A pain-point I see regularly concerns inconsistencies in color names, particularly spot colors that are used for embellishments. Take for example a color that is used for representing a forme-shape. For consistency sake, the office has implemented a CC library with standard swatches for regularly used embellishments such as Dieline, Perforation and Spot UV. The concept is that anyone who requires an embellishment can simply open the CC library and choose one from the embellishment colors that have been established.
Despite creating this CC library, embellishment colors and names can still be inconsistent for reasons such as:
- The artwork was legacy artwork prior to introducing the CC library;
- Operator error; or
- Art was supplied by a third party, such as a client or supplier.
Naming consistency is important with workflows that have been established with these embellishment colors. Take the color “Dieline” for example. This should be clearly visible on the native files, but not on the printed output. In this instance when printing to digital devices, the RIP will identify the color “Dieline” and assign it a white color value that will treat it as if it were transparent and not print at all, though it will appear in the PDF. This eliminates the need to toggle a dieline layer on and off in the application that made the artwork, and eliminates any errors associated with art being mapped to incorrect layers.
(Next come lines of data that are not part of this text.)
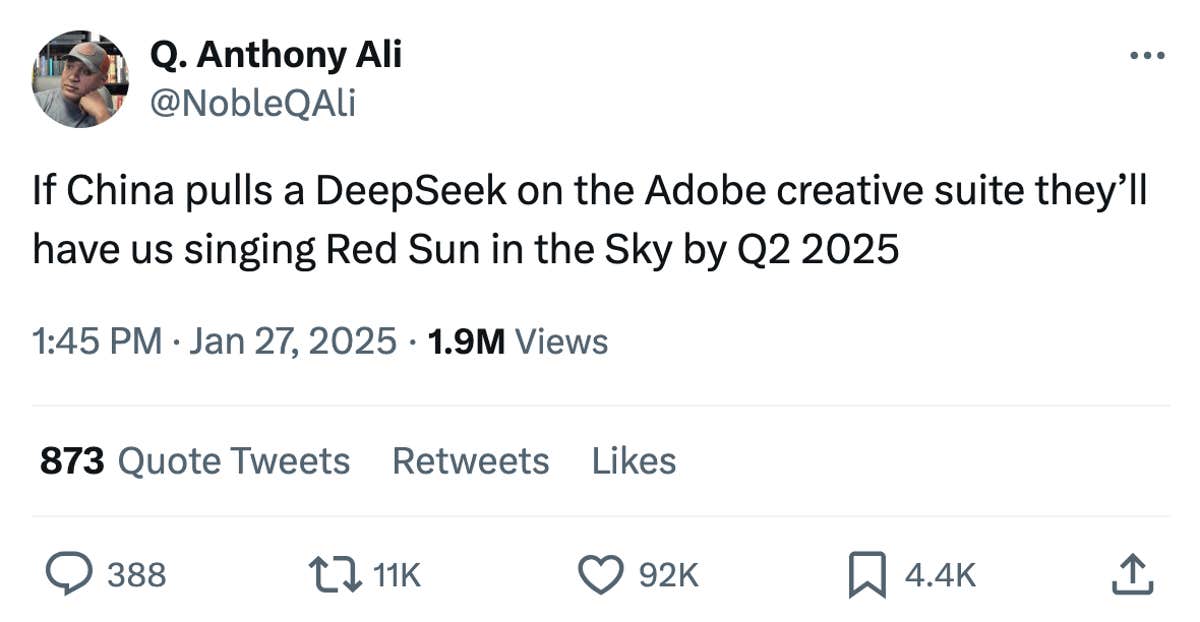This screenshot has height=622, width=1200.
Task: Click the heart icon's 92K like counter
Action: (668, 575)
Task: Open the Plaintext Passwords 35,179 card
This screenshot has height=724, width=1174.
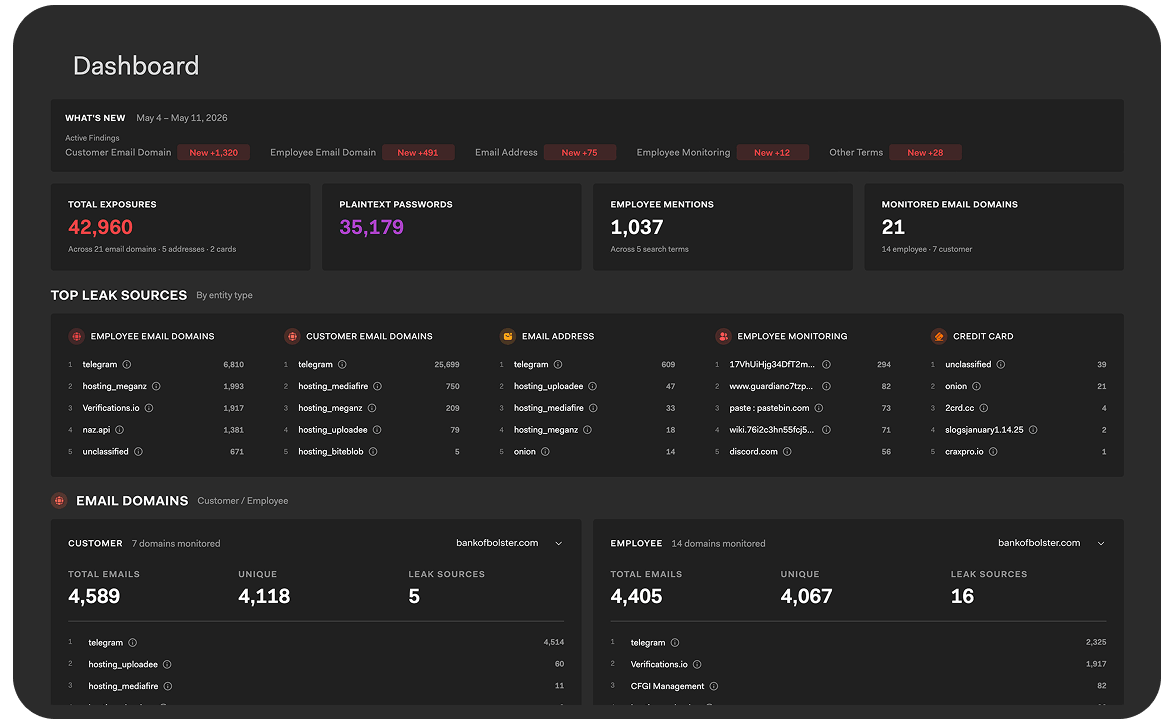Action: pos(451,227)
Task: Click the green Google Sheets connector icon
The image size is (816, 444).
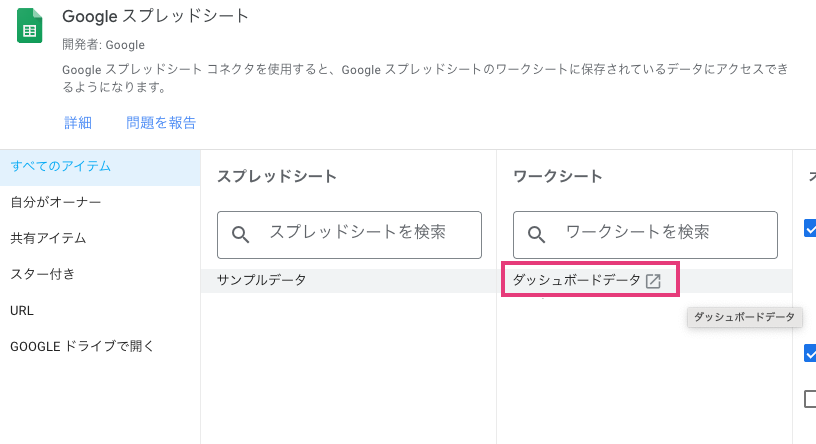Action: pyautogui.click(x=30, y=25)
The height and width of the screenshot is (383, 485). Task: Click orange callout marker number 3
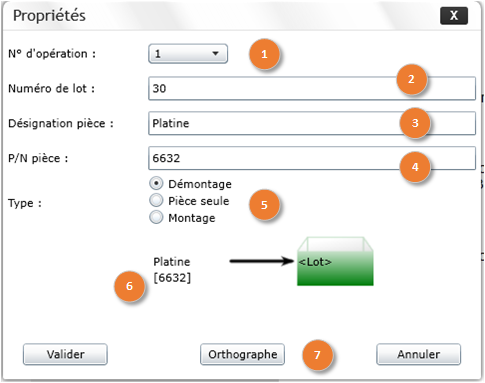pos(415,123)
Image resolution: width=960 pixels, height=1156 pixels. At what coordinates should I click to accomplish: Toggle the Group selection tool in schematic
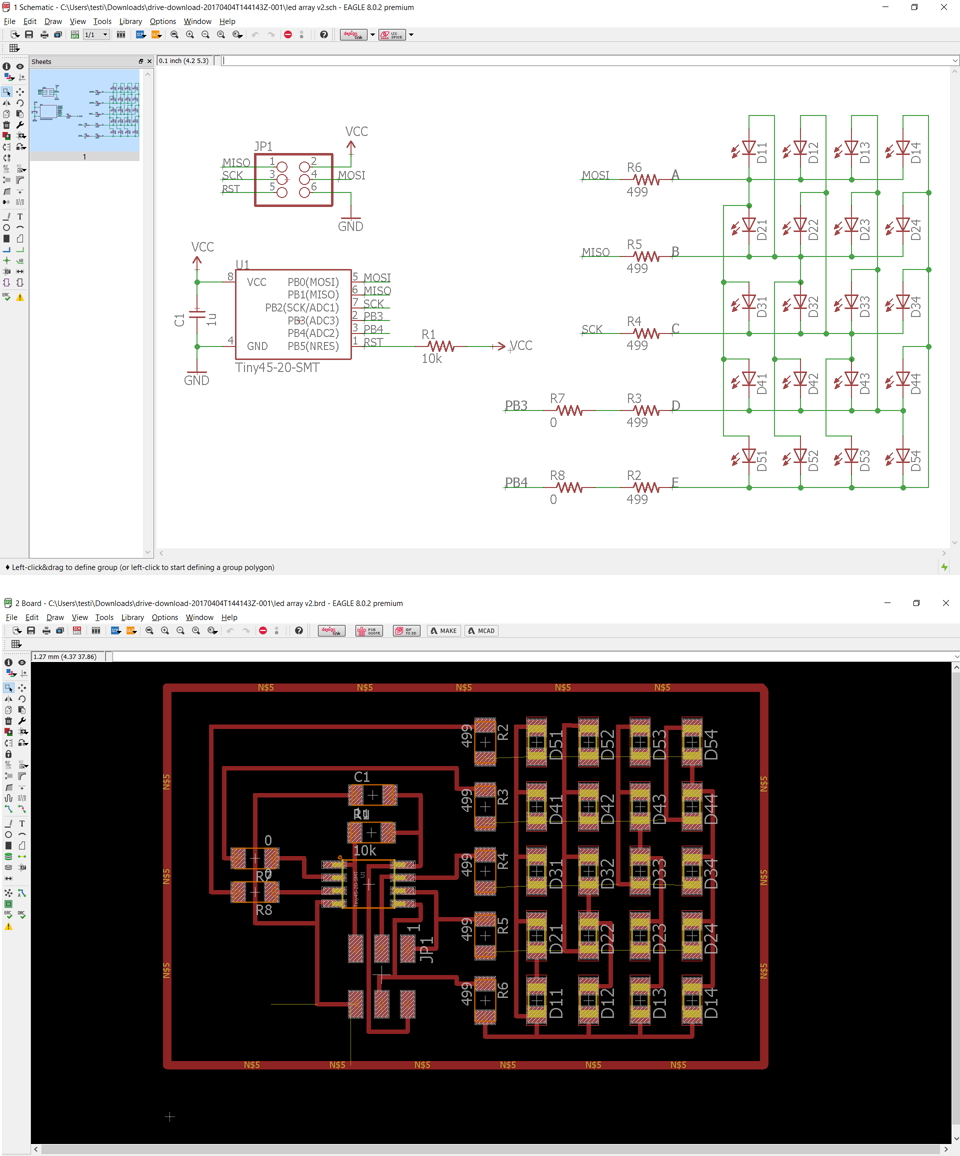[x=7, y=92]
However, if the artwork contained a color named as “Dieforme” for example, the RIP would not identify the color as “Dieline” and the formeshape would be visible on the final print. This issue could be resolved by adding the color “Dieforme” manually to on the RIP, but the concept is to have every file the same so that operators aren’t interrupted having to make adjustments on the RIP for specific tasks.
A solution via Acrobat
My preferred solution is to use a custom fixup from Adobe Acrobat’s Preflight dialog. In this example, I’ve created a PDF that contains ten variations of Dieline spot color using different names, but the color value is identical. Here is what the separation preview looks like:
Acrobat does have pre-made fixups for similar tasks, such as Make custom spot color names consistent.
Let’s give that a go.
The fix has reduced the number of spot colors but only down to five. Names that had different casing have been merged together, and spaces or dashes have been removed and then merged together with the results.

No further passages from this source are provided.